Wat staat er op je proefschriftkaft? 

"Een ontwerp van de geweldige ontwerper Merel Witteman; het is een sterk grafisch beeld waarin het zwart-wit denken juist gradueel in elkaar overloopt."

Je bent op een feestje. Hoe leg je in één zin uit wat je onderzoekt? 

"Interactie met mensen, de omgeving en de dingen.
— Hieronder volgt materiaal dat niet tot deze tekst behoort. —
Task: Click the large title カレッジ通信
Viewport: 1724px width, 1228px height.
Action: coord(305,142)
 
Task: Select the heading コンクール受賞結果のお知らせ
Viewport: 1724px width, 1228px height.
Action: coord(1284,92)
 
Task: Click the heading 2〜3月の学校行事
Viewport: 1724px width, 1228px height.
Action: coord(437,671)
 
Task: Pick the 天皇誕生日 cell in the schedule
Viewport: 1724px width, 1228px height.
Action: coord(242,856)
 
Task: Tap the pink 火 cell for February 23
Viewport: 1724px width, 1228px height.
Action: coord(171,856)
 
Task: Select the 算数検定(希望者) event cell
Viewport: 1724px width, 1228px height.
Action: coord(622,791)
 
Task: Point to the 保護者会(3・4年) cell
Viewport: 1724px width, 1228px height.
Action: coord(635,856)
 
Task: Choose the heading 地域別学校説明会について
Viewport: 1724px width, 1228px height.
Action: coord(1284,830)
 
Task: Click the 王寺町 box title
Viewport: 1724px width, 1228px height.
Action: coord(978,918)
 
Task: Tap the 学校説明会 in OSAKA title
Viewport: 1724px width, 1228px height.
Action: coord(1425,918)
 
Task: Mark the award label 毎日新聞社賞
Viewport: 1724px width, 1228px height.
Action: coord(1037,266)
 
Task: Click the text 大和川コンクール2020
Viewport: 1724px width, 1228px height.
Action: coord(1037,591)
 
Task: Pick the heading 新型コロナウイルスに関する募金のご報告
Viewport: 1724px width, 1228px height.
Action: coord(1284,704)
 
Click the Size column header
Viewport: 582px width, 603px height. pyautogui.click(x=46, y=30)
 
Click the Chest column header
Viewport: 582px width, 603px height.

Ik breng op een feestje ook graag een denkbeeldige microfoon mee, dat zal de journalistieke inborst zijn."

Hoe blaas je naast je onderzoek stoom af? 

"Met hardlopen en fietsen."

Hoe draagt je onderzoek bij aan de maatschappij? 

"We hebben belang bij een beter debat waarin we leren met de verschillen in de maatschappij om te gaan; creatieve deliberatietactieken kunnen daaraan bijdragen."

Wat is je volgende hoofdstuk? 

"Lector Ontwerpen binnen de opleiding Journalistiek bij Fontys."